Participants with chronic coronary disease (CCD) were randomized in the ISCHEMIA (International Study of Comparative Health Effectiveness With Medical and Invasive Approaches) to medical care following guidelines with or without angiography and revascularization. For a study, researchers sought to determine the relationship between nonadherence and outcomes related to health status. According to the study’s a priori premise, nonadherent patients would have a better health status if randomly assigned to invasive therapy; it compared the 12-month health status outcomes of adherent and nonadherent participants with CCD.
Using a modified 4-item Morisky-Green-Levine Adherence Scale, participants’ self-reported medication-taking behavior was evaluated randomly and categorized as adherent or non-adherent. The 7-item Seattle Angina Questionnaire (SAQ-7) summary score (SS), which runs from 0 to 100 (higher score = better), was used to evaluate 12-month health status. Bayesian proportional odds models, which included an interaction by the study arm, were used to assess the relationship between adherence and results (conservative vs. invasive).
About 1,245 (27.3%) of the 4,480 randomly chosen individuals were not adherent initially. Both the conservative (72.9±19.3 vs. 75.6±18.4) and the intrusive (71.0±19.8 vs. 74.2±18.7) arms of nonadherent subjects had lower baseline SAQ-7 SS scores.
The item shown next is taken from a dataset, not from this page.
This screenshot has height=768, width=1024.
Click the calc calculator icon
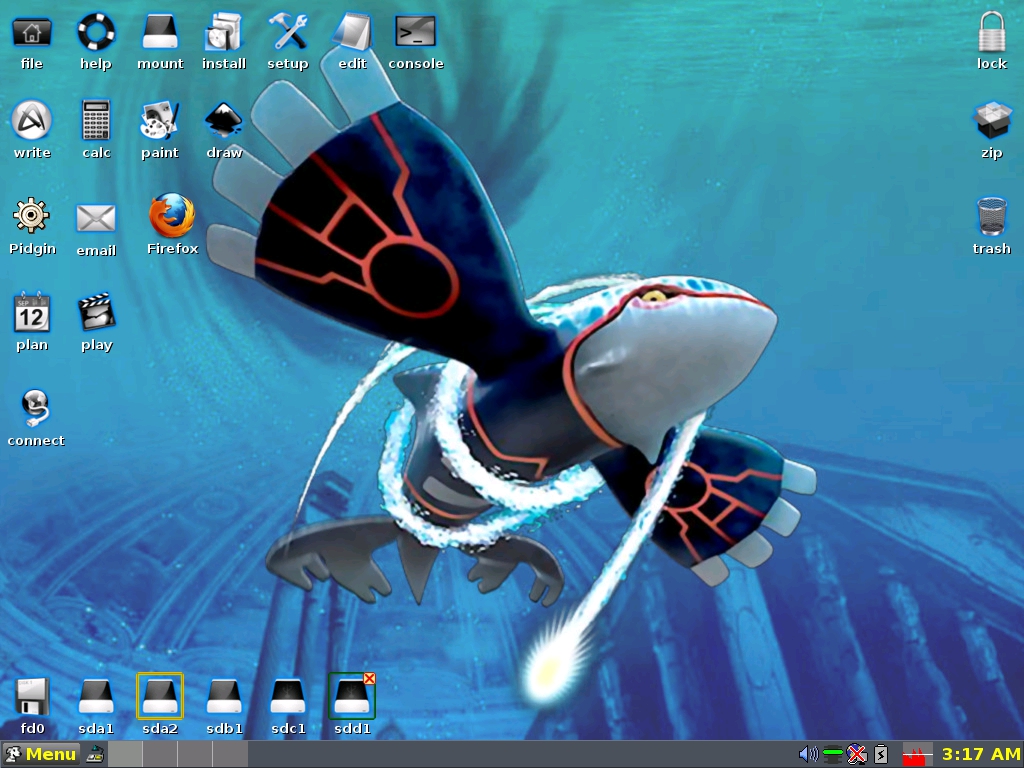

Adherence was linked to greater 12-month SAQ-7 SS in both treatment groups in adjusted analyses (mean difference in SAQ-7 SS with conservative therapy = 1.6 [95% credible interval: 0.3-2.9] vs. with invasive management = 1.9 [95% credible interval: 0.8-3.1]), with no treatment interaction.
More than 1 in 4 patients admitted to not taking their medications as prescribed, linked to lower health status at baseline and after a year of therapy using conservative and invasive methods. Therefore, regardless of the chosen treatment plan, strategies to increase drug adherence are required to enhance health status results in CCD.